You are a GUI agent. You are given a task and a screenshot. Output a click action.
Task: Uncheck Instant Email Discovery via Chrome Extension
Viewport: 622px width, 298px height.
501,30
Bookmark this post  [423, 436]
────────
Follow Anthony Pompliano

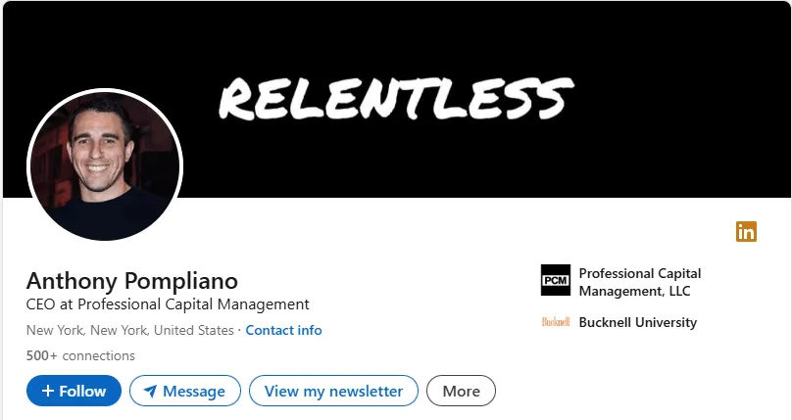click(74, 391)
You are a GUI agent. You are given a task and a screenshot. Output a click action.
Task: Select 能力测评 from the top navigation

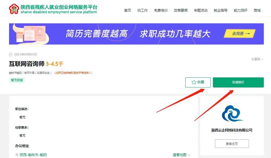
────────
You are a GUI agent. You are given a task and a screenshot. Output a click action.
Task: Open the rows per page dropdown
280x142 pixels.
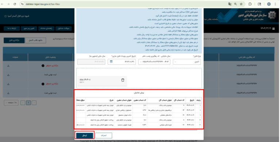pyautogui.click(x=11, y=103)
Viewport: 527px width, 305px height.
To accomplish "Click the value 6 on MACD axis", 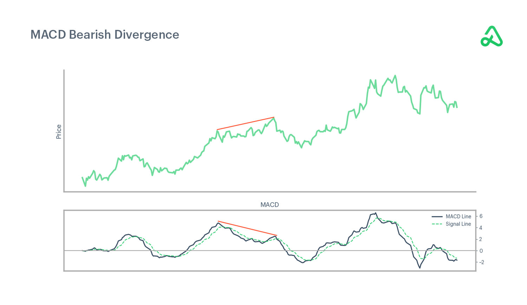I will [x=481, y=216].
────────
■ Task statement:
Where a picture appears in the records above, omit it, and transcribe exactly the stretch of lines from the one with "Follow Anthony Pompliano" through the one with "Task: Select 能力测评 from the top navigation".

■ Problem solution:
Follow Anthony Pompliano

click(74, 391)
You are a GUI agent. You are given a task and a screenshot. Output a click action.
Task: Select 能力测评 from the top navigation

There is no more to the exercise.